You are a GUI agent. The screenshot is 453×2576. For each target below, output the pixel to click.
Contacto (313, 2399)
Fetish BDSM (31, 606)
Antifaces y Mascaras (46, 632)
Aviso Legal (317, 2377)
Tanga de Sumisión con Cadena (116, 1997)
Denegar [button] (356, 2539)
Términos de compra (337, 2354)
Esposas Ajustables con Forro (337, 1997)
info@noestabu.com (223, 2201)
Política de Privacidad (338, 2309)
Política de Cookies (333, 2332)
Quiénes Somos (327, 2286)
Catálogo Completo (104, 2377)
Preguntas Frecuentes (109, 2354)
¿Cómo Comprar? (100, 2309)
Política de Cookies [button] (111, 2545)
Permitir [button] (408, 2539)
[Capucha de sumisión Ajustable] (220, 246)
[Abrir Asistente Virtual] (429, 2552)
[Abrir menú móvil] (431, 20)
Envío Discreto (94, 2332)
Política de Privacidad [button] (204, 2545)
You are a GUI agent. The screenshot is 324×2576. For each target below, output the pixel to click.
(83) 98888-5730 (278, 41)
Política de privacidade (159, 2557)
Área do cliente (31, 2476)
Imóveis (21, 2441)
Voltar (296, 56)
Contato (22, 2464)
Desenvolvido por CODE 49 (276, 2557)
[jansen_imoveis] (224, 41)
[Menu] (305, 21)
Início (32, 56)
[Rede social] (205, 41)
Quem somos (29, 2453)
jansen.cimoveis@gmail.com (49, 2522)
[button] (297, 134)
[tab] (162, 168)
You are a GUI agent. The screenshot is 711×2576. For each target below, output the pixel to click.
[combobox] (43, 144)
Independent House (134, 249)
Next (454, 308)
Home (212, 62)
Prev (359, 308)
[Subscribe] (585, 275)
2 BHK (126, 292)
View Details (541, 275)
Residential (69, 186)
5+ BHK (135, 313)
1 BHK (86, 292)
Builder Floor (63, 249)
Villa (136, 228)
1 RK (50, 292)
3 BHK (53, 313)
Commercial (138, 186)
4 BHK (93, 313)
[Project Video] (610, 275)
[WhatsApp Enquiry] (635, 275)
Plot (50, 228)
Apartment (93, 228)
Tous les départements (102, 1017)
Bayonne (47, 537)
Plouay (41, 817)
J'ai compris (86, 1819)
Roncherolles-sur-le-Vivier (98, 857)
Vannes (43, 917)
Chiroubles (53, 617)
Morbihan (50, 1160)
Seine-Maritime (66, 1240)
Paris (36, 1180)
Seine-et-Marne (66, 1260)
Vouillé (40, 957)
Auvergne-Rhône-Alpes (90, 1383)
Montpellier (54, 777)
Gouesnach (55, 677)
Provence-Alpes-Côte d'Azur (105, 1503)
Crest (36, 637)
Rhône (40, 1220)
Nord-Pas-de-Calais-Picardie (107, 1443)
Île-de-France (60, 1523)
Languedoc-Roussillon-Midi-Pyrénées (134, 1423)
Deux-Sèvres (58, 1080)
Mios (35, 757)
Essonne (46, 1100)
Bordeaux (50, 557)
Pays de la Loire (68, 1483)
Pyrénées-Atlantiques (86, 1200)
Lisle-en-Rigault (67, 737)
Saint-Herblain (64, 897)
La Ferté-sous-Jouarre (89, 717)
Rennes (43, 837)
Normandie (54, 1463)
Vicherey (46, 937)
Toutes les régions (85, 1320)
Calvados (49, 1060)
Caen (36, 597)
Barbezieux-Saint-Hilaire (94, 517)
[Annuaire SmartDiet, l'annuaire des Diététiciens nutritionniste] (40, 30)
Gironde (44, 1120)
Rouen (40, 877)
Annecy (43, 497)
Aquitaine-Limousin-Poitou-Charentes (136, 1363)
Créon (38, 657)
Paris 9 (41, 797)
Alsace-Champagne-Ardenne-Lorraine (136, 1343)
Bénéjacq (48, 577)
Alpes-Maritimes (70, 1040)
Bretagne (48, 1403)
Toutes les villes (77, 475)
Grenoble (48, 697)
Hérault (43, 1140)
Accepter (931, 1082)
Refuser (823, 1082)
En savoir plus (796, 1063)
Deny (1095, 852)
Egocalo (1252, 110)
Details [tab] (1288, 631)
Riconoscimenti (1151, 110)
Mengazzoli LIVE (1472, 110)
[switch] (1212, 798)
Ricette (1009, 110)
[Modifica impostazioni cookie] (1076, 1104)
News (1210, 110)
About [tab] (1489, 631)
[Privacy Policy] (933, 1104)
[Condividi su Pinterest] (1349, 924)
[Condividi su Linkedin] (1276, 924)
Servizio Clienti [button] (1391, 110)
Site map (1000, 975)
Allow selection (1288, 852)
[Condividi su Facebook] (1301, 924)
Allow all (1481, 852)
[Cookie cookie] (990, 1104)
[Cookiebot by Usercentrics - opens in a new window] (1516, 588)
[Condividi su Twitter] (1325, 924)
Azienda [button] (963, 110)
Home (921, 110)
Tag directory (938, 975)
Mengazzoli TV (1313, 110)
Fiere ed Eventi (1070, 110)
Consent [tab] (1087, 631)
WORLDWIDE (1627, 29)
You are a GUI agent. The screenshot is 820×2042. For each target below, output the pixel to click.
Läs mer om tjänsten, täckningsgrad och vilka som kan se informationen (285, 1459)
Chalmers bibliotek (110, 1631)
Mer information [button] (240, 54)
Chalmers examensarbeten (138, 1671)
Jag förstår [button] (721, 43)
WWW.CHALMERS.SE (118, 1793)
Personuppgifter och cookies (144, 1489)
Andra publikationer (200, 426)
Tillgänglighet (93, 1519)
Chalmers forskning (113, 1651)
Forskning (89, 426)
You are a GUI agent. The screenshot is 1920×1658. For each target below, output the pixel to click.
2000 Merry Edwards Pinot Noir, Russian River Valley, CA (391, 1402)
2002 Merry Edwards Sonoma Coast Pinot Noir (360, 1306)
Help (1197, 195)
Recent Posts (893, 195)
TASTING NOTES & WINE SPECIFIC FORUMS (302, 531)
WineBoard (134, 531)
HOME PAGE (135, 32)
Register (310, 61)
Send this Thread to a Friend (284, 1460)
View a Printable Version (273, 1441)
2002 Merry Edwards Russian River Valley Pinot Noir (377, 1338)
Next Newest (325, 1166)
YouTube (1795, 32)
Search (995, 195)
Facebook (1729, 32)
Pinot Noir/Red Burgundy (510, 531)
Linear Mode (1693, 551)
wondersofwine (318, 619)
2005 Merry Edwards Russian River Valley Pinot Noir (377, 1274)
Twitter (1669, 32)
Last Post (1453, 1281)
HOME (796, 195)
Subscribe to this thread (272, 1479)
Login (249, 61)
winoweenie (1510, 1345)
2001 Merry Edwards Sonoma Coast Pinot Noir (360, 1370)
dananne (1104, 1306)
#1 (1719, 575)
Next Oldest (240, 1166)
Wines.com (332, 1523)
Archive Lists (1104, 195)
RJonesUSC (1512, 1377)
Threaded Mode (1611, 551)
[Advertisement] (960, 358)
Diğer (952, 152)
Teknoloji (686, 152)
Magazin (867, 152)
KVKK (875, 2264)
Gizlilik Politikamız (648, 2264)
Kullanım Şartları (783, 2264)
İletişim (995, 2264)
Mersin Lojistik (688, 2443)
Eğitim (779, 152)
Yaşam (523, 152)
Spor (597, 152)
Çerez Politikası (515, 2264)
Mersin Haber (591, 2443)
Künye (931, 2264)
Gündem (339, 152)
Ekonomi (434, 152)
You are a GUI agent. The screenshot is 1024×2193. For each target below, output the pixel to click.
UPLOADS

WHAT THE EXERCISE ASKS: Taking the entries above, write out exactly each line from the one holding "J'ai compris (86, 1819)" to the one holding "Barbezieux-Saint-Hilaire (94, 517)", both included, and stop there.

ANSWER TO THE PROBLEM:
J'ai compris (86, 1819)
Roncherolles-sur-le-Vivier (98, 857)
Vannes (43, 917)
Chiroubles (53, 617)
Morbihan (50, 1160)
Seine-Maritime (66, 1240)
Paris (36, 1180)
Seine-et-Marne (66, 1260)
Vouillé (40, 957)
Auvergne-Rhône-Alpes (90, 1383)
Montpellier (54, 777)
Gouesnach (55, 677)
Provence-Alpes-Côte d'Azur (105, 1503)
Crest (36, 637)
Rhône (40, 1220)
Nord-Pas-de-Calais-Picardie (107, 1443)
Île-de-France (60, 1523)
Languedoc-Roussillon-Midi-Pyrénées (134, 1423)
Deux-Sèvres (58, 1080)
Mios (35, 757)
Essonne (46, 1100)
Bordeaux (50, 557)
Pays de la Loire (68, 1483)
Pyrénées-Atlantiques (86, 1200)
Lisle-en-Rigault (67, 737)
Saint-Herblain (64, 897)
La Ferté-sous-Jouarre (89, 717)
Rennes (43, 837)
Normandie (54, 1463)
Vicherey (46, 937)
Toutes les régions (85, 1320)
Calvados (49, 1060)
Caen (36, 597)
Barbezieux-Saint-Hilaire (94, 517)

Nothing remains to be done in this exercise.